---------- GIVEN DATA ----------

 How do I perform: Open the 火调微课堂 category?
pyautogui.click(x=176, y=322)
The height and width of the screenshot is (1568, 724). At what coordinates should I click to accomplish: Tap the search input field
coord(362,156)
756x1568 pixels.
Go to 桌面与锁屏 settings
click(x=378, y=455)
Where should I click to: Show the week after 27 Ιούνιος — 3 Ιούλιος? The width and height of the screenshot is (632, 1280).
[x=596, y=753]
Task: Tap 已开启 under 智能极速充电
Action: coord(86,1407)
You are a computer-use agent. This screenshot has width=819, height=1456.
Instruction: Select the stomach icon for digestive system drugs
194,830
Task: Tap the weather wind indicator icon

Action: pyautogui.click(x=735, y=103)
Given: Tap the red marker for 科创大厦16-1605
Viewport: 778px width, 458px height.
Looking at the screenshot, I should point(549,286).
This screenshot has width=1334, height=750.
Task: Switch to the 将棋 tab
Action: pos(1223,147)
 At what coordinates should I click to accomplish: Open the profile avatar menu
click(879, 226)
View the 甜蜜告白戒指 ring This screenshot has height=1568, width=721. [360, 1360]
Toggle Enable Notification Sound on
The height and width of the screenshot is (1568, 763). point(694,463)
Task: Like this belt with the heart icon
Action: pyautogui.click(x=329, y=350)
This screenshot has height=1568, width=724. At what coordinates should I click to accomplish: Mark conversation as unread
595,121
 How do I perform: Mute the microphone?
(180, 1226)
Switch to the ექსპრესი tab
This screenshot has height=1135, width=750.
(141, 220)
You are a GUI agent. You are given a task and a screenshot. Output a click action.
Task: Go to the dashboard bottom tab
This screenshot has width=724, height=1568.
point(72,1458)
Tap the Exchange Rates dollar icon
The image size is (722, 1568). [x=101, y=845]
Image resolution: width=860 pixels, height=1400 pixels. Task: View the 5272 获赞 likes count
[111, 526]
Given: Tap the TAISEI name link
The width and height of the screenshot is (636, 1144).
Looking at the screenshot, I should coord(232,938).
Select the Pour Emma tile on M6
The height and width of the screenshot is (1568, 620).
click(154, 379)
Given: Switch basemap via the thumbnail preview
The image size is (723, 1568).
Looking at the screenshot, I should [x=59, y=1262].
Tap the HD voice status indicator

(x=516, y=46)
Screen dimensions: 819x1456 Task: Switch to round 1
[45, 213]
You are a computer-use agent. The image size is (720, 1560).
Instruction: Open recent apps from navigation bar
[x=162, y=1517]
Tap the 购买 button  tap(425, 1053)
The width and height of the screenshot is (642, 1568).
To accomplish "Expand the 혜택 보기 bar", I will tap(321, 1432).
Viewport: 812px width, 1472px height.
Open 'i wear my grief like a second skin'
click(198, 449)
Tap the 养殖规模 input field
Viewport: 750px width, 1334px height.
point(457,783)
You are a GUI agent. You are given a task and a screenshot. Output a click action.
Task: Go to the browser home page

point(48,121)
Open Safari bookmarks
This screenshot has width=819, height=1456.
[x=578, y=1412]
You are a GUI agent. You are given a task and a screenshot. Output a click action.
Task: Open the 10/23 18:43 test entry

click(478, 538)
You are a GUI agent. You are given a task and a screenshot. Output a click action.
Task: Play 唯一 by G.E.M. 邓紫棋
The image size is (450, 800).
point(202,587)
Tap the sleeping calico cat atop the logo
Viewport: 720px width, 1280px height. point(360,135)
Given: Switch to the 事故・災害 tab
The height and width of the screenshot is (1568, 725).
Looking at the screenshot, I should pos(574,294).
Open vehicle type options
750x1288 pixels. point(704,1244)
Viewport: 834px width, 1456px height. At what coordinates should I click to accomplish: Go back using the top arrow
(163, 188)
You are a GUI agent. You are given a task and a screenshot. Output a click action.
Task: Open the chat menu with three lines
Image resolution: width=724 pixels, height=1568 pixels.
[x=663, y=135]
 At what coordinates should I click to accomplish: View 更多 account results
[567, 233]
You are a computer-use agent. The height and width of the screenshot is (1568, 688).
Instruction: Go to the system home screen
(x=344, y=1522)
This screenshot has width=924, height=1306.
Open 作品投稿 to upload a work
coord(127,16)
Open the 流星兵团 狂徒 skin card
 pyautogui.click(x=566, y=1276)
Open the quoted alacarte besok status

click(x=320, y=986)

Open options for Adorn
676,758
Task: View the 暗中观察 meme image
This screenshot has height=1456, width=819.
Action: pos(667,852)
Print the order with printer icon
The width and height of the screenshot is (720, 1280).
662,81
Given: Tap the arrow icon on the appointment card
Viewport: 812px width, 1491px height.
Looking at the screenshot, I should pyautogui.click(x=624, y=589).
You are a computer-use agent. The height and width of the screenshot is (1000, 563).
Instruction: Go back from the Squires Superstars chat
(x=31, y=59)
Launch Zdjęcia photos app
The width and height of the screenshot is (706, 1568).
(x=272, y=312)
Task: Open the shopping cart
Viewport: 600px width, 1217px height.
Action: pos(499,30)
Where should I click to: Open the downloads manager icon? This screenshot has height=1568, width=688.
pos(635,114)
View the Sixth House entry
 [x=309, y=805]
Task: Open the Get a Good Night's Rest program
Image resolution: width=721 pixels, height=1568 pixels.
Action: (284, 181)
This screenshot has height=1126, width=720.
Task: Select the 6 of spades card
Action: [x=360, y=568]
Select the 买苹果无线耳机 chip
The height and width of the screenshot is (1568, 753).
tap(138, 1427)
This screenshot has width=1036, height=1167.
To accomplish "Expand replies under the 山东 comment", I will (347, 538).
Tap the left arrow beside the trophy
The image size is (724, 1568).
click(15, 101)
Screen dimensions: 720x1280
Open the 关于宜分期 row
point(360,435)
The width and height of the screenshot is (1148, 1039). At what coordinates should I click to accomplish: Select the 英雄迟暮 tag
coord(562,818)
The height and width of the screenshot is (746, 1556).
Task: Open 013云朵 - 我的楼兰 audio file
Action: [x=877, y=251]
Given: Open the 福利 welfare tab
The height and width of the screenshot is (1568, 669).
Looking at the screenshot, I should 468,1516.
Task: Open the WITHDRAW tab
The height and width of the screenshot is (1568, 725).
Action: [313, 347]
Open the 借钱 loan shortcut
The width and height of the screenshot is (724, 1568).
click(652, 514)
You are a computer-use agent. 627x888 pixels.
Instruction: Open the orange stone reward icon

----------

> [OBJECTIVE]:
Rewrite all of the data above, swapping "At what coordinates should I click to accomplish" for "Where should I tap to" each time it appears and keeping everything else the same.

> [EXERCISE RESPONSE]:
 How do I perform: Open the 火调微课堂 category?
pyautogui.click(x=176, y=322)
The height and width of the screenshot is (1568, 724). Where should I tap to: Tap the search input field
coord(362,156)
756x1568 pixels.
Go to 桌面与锁屏 settings
click(x=378, y=455)
Where should I click to: Show the week after 27 Ιούνιος — 3 Ιούλιος? The width and height of the screenshot is (632, 1280).
[x=596, y=753]
Task: Tap 已开启 under 智能极速充电
Action: coord(86,1407)
You are a computer-use agent. This screenshot has width=819, height=1456.
Instruction: Select the stomach icon for digestive system drugs
194,830
Task: Tap the weather wind indicator icon

Action: pyautogui.click(x=735, y=103)
Given: Tap the red marker for 科创大厦16-1605
Viewport: 778px width, 458px height.
Looking at the screenshot, I should point(549,286).
This screenshot has width=1334, height=750.
Task: Switch to the 将棋 tab
Action: pos(1223,147)
 Where should I tap to: Open the profile avatar menu
click(879, 226)
View the 甜蜜告白戒指 ring This screenshot has height=1568, width=721. [360, 1360]
Toggle Enable Notification Sound on
The height and width of the screenshot is (1568, 763). point(694,463)
Task: Like this belt with the heart icon
Action: pyautogui.click(x=329, y=350)
This screenshot has height=1568, width=724. Where should I tap to: Mark conversation as unread
595,121
 How do I perform: Mute the microphone?
(180, 1226)
Switch to the ექსპრესი tab
This screenshot has height=1135, width=750.
(141, 220)
You are a GUI agent. You are given a task and a screenshot. Output a click action.
Task: Go to the dashboard bottom tab
This screenshot has width=724, height=1568.
point(72,1458)
Tap the Exchange Rates dollar icon
The image size is (722, 1568). [x=101, y=845]
Image resolution: width=860 pixels, height=1400 pixels. Task: View the 5272 获赞 likes count
[111, 526]
Given: Tap the TAISEI name link
The width and height of the screenshot is (636, 1144).
Looking at the screenshot, I should coord(232,938).
Select the Pour Emma tile on M6
The height and width of the screenshot is (1568, 620).
click(154, 379)
Given: Switch basemap via the thumbnail preview
The image size is (723, 1568).
Looking at the screenshot, I should [x=59, y=1262].
Tap the HD voice status indicator

(x=516, y=46)
Screen dimensions: 819x1456 Task: Switch to round 1
[45, 213]
You are a computer-use agent. The image size is (720, 1560).
Instruction: Open recent apps from navigation bar
[x=162, y=1517]
Tap the 购买 button  tap(425, 1053)
The width and height of the screenshot is (642, 1568).
To accomplish "Expand the 혜택 보기 bar", I will tap(321, 1432).
Viewport: 812px width, 1472px height.
Open 'i wear my grief like a second skin'
click(198, 449)
Tap the 养殖规模 input field
Viewport: 750px width, 1334px height.
point(457,783)
You are a GUI agent. You are given a task and a screenshot. Output a click action.
Task: Go to the browser home page

point(48,121)
Open Safari bookmarks
This screenshot has width=819, height=1456.
[x=578, y=1412]
You are a GUI agent. You are given a task and a screenshot. Output a click action.
Task: Open the 10/23 18:43 test entry

click(478, 538)
You are a GUI agent. You are given a task and a screenshot. Output a click action.
Task: Play 唯一 by G.E.M. 邓紫棋
The image size is (450, 800).
point(202,587)
Tap the sleeping calico cat atop the logo
Viewport: 720px width, 1280px height. point(360,135)
Given: Switch to the 事故・災害 tab
The height and width of the screenshot is (1568, 725).
Looking at the screenshot, I should pos(574,294).
Open vehicle type options
750x1288 pixels. point(704,1244)
Viewport: 834px width, 1456px height. Where should I tap to: Go back using the top arrow
(163, 188)
You are a GUI agent. You are given a task and a screenshot. Output a click action.
Task: Open the chat menu with three lines
Image resolution: width=724 pixels, height=1568 pixels.
[x=663, y=135]
 Where should I tap to: View 更多 account results
[567, 233]
You are a computer-use agent. The height and width of the screenshot is (1568, 688).
Instruction: Go to the system home screen
(x=344, y=1522)
This screenshot has width=924, height=1306.
Open 作品投稿 to upload a work
coord(127,16)
Open the 流星兵团 狂徒 skin card
 pyautogui.click(x=566, y=1276)
Open the quoted alacarte besok status

click(x=320, y=986)

Open options for Adorn
676,758
Task: View the 暗中观察 meme image
This screenshot has height=1456, width=819.
Action: pos(667,852)
Print the order with printer icon
The width and height of the screenshot is (720, 1280).
662,81
Given: Tap the arrow icon on the appointment card
Viewport: 812px width, 1491px height.
Looking at the screenshot, I should pyautogui.click(x=624, y=589).
You are a computer-use agent. The height and width of the screenshot is (1000, 563).
Instruction: Go back from the Squires Superstars chat
(x=31, y=59)
Launch Zdjęcia photos app
The width and height of the screenshot is (706, 1568).
(x=272, y=312)
Task: Open the shopping cart
Viewport: 600px width, 1217px height.
Action: pos(499,30)
Where should I click to: Open the downloads manager icon? This screenshot has height=1568, width=688.
pos(635,114)
View the Sixth House entry
 [x=309, y=805]
Task: Open the Get a Good Night's Rest program
Image resolution: width=721 pixels, height=1568 pixels.
Action: (284, 181)
This screenshot has height=1126, width=720.
Task: Select the 6 of spades card
Action: [x=360, y=568]
Select the 买苹果无线耳机 chip
The height and width of the screenshot is (1568, 753).
tap(138, 1427)
This screenshot has width=1036, height=1167.
To accomplish "Expand replies under the 山东 comment", I will (347, 538).
Tap the left arrow beside the trophy
The image size is (724, 1568).
click(15, 101)
Screen dimensions: 720x1280
Open the 关于宜分期 row
point(360,435)
The width and height of the screenshot is (1148, 1039). Where should I tap to: Select the 英雄迟暮 tag
coord(562,818)
The height and width of the screenshot is (746, 1556).
Task: Open 013云朵 - 我的楼兰 audio file
Action: [x=877, y=251]
Given: Open the 福利 welfare tab
The height and width of the screenshot is (1568, 669).
Looking at the screenshot, I should 468,1516.
Task: Open the WITHDRAW tab
The height and width of the screenshot is (1568, 725).
Action: [313, 347]
Open the 借钱 loan shortcut
The width and height of the screenshot is (724, 1568).
click(652, 514)
You are a computer-use agent. 627x888 pixels.
Instruction: Open the orange stone reward icon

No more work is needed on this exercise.